- **Task description**
Give back all of the data exactly. Leave nothing out.

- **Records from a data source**
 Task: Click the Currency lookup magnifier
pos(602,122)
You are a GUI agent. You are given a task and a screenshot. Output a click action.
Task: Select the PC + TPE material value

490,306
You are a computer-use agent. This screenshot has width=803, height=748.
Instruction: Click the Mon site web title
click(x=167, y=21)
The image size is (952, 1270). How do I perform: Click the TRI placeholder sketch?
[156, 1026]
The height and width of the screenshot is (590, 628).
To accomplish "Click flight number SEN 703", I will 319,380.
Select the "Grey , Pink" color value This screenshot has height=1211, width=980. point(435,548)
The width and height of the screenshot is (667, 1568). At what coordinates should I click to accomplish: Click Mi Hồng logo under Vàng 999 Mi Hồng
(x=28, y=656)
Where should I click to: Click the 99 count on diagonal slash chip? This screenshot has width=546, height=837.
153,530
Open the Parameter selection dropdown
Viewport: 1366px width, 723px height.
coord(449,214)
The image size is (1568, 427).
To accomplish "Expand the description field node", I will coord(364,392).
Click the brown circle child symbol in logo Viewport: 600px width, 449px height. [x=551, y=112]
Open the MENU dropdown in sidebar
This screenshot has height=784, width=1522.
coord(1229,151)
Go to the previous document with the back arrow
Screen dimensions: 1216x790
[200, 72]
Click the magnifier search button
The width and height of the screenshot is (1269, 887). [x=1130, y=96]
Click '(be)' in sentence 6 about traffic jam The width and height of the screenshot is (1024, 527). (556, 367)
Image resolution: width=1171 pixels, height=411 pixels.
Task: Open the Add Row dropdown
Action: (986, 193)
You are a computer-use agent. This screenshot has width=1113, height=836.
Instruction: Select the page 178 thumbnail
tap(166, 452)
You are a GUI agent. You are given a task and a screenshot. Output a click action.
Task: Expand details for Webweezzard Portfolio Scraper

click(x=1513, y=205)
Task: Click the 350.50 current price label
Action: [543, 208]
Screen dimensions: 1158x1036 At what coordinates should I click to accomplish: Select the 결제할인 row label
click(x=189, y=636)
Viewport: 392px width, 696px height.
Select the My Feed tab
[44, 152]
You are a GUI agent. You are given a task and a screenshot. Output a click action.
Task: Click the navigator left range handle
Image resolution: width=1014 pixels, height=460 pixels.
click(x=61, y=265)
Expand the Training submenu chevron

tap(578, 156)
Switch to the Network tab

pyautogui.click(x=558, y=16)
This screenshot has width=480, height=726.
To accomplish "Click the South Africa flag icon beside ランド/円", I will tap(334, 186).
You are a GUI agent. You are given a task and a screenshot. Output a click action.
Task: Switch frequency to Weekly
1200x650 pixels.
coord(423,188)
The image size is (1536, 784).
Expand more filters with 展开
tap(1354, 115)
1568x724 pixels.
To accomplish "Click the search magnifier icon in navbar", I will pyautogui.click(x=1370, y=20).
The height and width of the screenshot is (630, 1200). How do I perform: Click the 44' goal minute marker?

- **Reply**
 Task: Click the Currency lookup magnifier
pos(602,122)
You are a GUI agent. You are given a task and a screenshot. Output a click action.
Task: Select the PC + TPE material value

490,306
You are a computer-use agent. This screenshot has width=803, height=748.
Instruction: Click the Mon site web title
click(x=167, y=21)
The image size is (952, 1270). How do I perform: Click the TRI placeholder sketch?
[156, 1026]
The height and width of the screenshot is (590, 628).
To accomplish "Click flight number SEN 703", I will 319,380.
Select the "Grey , Pink" color value This screenshot has height=1211, width=980. point(435,548)
The width and height of the screenshot is (667, 1568). At what coordinates should I click to accomplish: Click Mi Hồng logo under Vàng 999 Mi Hồng
(x=28, y=656)
Where should I click to: Click the 99 count on diagonal slash chip? This screenshot has width=546, height=837.
153,530
Open the Parameter selection dropdown
Viewport: 1366px width, 723px height.
coord(449,214)
The image size is (1568, 427).
To accomplish "Expand the description field node", I will coord(364,392).
Click the brown circle child symbol in logo Viewport: 600px width, 449px height. [x=551, y=112]
Open the MENU dropdown in sidebar
This screenshot has height=784, width=1522.
coord(1229,151)
Go to the previous document with the back arrow
Screen dimensions: 1216x790
[200, 72]
Click the magnifier search button
The width and height of the screenshot is (1269, 887). [x=1130, y=96]
Click '(be)' in sentence 6 about traffic jam The width and height of the screenshot is (1024, 527). (556, 367)
Image resolution: width=1171 pixels, height=411 pixels.
Task: Open the Add Row dropdown
Action: (986, 193)
You are a computer-use agent. This screenshot has width=1113, height=836.
Instruction: Select the page 178 thumbnail
tap(166, 452)
You are a GUI agent. You are given a task and a screenshot. Output a click action.
Task: Expand details for Webweezzard Portfolio Scraper

click(x=1513, y=205)
Task: Click the 350.50 current price label
Action: [543, 208]
Screen dimensions: 1158x1036 At what coordinates should I click to accomplish: Select the 결제할인 row label
click(x=189, y=636)
Viewport: 392px width, 696px height.
Select the My Feed tab
[44, 152]
You are a GUI agent. You are given a task and a screenshot. Output a click action.
Task: Click the navigator left range handle
Image resolution: width=1014 pixels, height=460 pixels.
click(x=61, y=265)
Expand the Training submenu chevron

tap(578, 156)
Switch to the Network tab

pyautogui.click(x=558, y=16)
This screenshot has width=480, height=726.
To accomplish "Click the South Africa flag icon beside ランド/円", I will tap(334, 186).
You are a GUI agent. You are given a task and a screenshot. Output a click action.
Task: Switch frequency to Weekly
1200x650 pixels.
coord(423,188)
The image size is (1536, 784).
Expand more filters with 展开
tap(1354, 115)
1568x724 pixels.
To accomplish "Click the search magnifier icon in navbar", I will pyautogui.click(x=1370, y=20).
The height and width of the screenshot is (630, 1200). How do I perform: Click the 44' goal minute marker?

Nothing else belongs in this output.